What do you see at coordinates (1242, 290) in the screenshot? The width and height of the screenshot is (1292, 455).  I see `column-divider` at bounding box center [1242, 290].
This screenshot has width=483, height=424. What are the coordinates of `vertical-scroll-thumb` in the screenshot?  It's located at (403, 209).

__________

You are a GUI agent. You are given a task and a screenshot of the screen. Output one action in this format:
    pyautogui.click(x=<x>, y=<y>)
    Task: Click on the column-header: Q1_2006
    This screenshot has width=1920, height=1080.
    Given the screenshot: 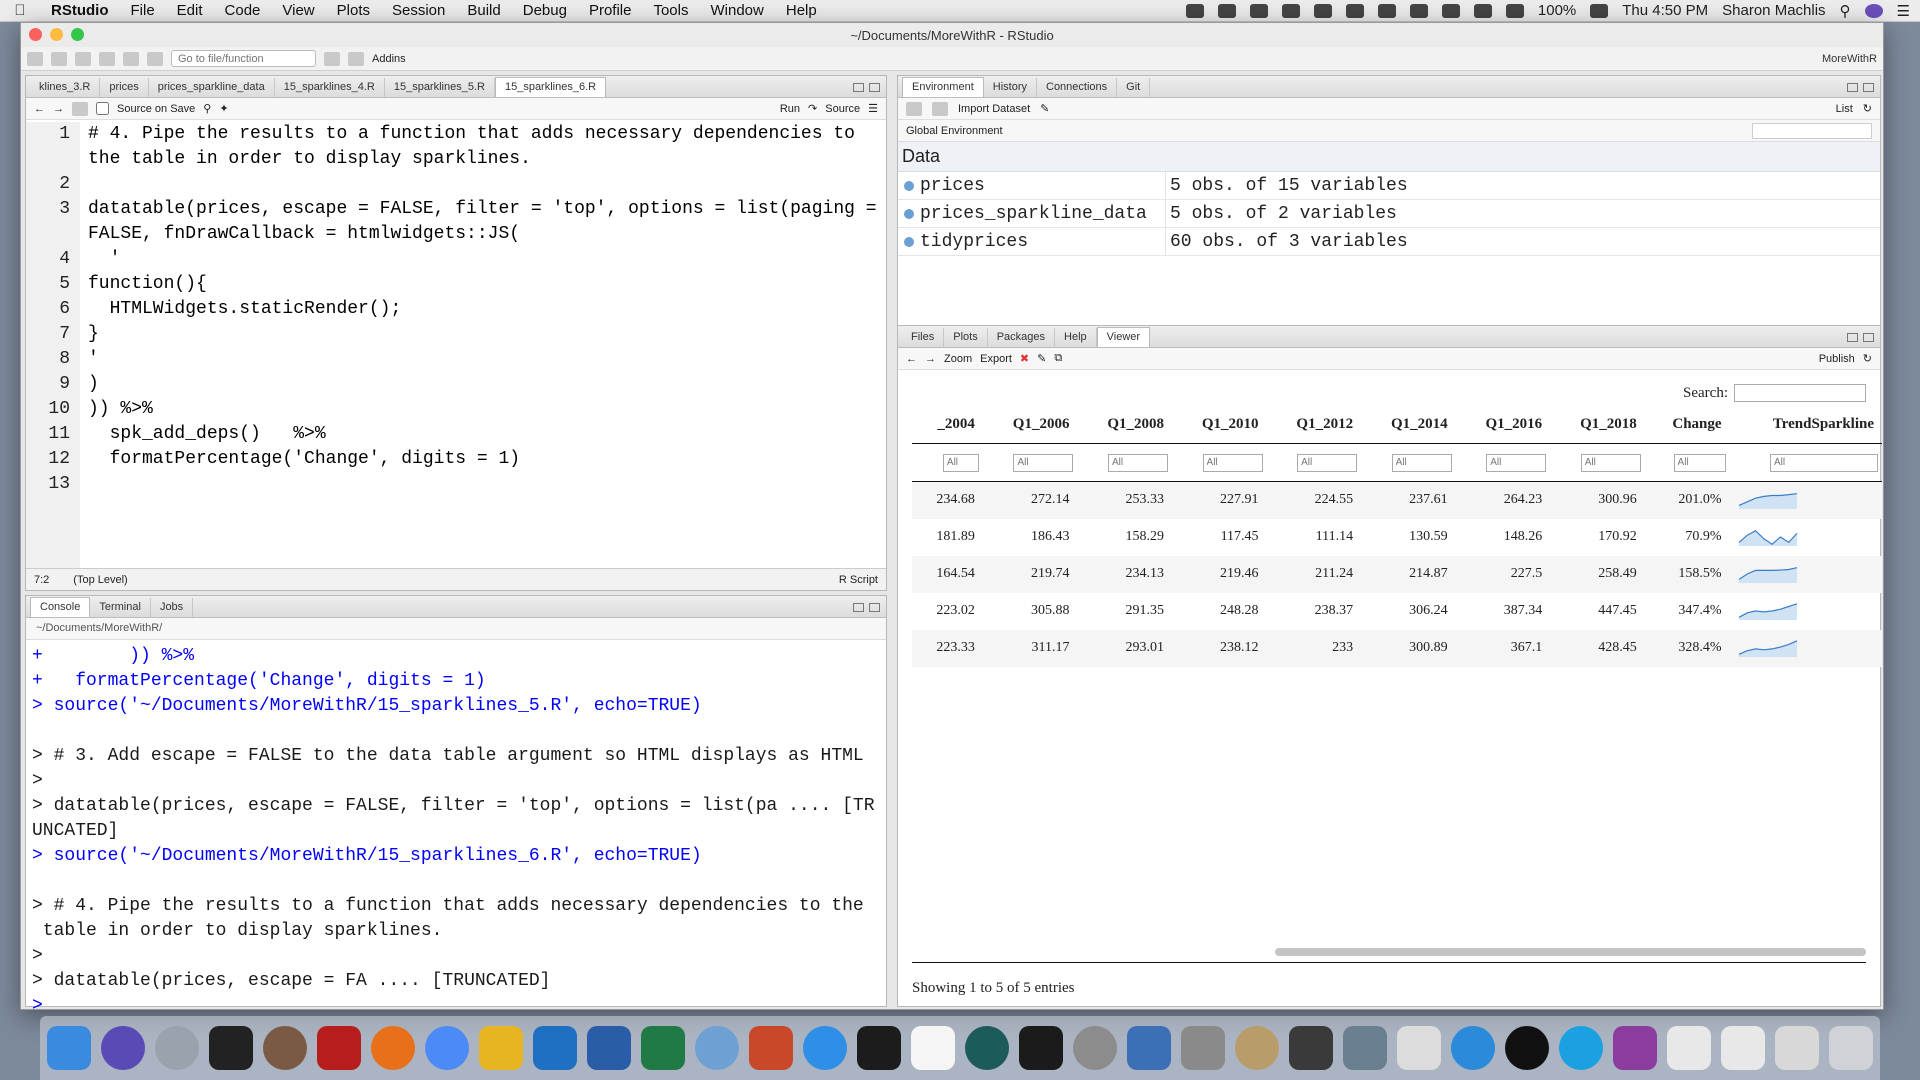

__________

● Task objective
Could you rewrite the stretch of records from the line containing "What do you" through the line containing "This screenshot has width=483, height=424.", changing "coordinates" to "location" and leaving everything else unchanged? Return only those lines.

● Response to this task
What do you see at location (1242, 290) in the screenshot? The width and height of the screenshot is (1292, 455).  I see `column-divider` at bounding box center [1242, 290].
This screenshot has width=483, height=424. What are the location of `vertical-scroll-thumb` in the screenshot?  It's located at (403, 209).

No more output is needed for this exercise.